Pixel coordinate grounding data
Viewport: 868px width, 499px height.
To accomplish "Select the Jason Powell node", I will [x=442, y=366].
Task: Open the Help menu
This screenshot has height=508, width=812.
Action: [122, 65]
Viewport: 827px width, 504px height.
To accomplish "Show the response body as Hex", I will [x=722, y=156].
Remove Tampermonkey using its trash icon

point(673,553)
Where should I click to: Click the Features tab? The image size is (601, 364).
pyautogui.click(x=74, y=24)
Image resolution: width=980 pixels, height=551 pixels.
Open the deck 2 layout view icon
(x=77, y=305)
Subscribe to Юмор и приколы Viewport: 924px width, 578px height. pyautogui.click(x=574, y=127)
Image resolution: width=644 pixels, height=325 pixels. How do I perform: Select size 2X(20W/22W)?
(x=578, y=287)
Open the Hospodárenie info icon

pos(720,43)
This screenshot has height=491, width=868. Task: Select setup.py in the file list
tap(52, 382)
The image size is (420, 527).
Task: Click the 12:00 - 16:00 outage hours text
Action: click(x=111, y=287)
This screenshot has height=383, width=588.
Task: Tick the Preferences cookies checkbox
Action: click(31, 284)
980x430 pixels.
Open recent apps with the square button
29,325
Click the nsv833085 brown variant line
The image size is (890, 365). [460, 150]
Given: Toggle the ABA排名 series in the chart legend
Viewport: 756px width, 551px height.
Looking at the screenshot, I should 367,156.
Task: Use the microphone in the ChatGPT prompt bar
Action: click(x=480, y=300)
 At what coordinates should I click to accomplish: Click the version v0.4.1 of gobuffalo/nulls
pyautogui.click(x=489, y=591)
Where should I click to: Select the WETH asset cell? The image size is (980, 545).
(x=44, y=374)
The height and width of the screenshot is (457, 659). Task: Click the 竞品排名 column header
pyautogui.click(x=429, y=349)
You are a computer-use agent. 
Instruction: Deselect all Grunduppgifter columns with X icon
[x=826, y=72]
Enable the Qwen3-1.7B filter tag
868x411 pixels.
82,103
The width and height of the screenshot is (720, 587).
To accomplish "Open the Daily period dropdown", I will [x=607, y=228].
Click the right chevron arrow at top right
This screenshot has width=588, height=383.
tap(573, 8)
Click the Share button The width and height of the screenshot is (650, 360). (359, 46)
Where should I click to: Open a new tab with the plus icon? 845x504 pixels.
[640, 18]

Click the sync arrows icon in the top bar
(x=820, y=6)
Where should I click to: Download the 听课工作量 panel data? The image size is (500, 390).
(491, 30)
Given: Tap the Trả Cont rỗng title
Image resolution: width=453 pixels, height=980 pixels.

= What is needed =
Write out the entries in full, exactly as given.

= Response to the exercise =
Viewport: 868px width, 499px height.
To accomplish "Select the Jason Powell node", I will [x=442, y=366].
Task: Open the Help menu
This screenshot has height=508, width=812.
Action: [122, 65]
Viewport: 827px width, 504px height.
To accomplish "Show the response body as Hex", I will [x=722, y=156].
Remove Tampermonkey using its trash icon

point(673,553)
Where should I click to: Click the Features tab? The image size is (601, 364).
pyautogui.click(x=74, y=24)
Image resolution: width=980 pixels, height=551 pixels.
Open the deck 2 layout view icon
(x=77, y=305)
Subscribe to Юмор и приколы Viewport: 924px width, 578px height. pyautogui.click(x=574, y=127)
Image resolution: width=644 pixels, height=325 pixels. How do I perform: Select size 2X(20W/22W)?
(x=578, y=287)
Open the Hospodárenie info icon

pos(720,43)
This screenshot has height=491, width=868. Task: Select setup.py in the file list
tap(52, 382)
The image size is (420, 527).
Task: Click the 12:00 - 16:00 outage hours text
Action: click(x=111, y=287)
This screenshot has height=383, width=588.
Task: Tick the Preferences cookies checkbox
Action: click(31, 284)
980x430 pixels.
Open recent apps with the square button
29,325
Click the nsv833085 brown variant line
The image size is (890, 365). [460, 150]
Given: Toggle the ABA排名 series in the chart legend
Viewport: 756px width, 551px height.
Looking at the screenshot, I should 367,156.
Task: Use the microphone in the ChatGPT prompt bar
Action: click(x=480, y=300)
 At what coordinates should I click to accomplish: Click the version v0.4.1 of gobuffalo/nulls
pyautogui.click(x=489, y=591)
Where should I click to: Select the WETH asset cell? The image size is (980, 545).
(x=44, y=374)
The height and width of the screenshot is (457, 659). Task: Click the 竞品排名 column header
pyautogui.click(x=429, y=349)
You are a computer-use agent. 
Instruction: Deselect all Grunduppgifter columns with X icon
[x=826, y=72]
Enable the Qwen3-1.7B filter tag
868x411 pixels.
82,103
The width and height of the screenshot is (720, 587).
To accomplish "Open the Daily period dropdown", I will [x=607, y=228].
Click the right chevron arrow at top right
This screenshot has width=588, height=383.
tap(573, 8)
Click the Share button The width and height of the screenshot is (650, 360). (359, 46)
Where should I click to: Open a new tab with the plus icon? 845x504 pixels.
[640, 18]

Click the sync arrows icon in the top bar
(x=820, y=6)
Where should I click to: Download the 听课工作量 panel data? The image size is (500, 390).
(491, 30)
Given: Tap the Trả Cont rỗng title
Image resolution: width=453 pixels, height=980 pixels.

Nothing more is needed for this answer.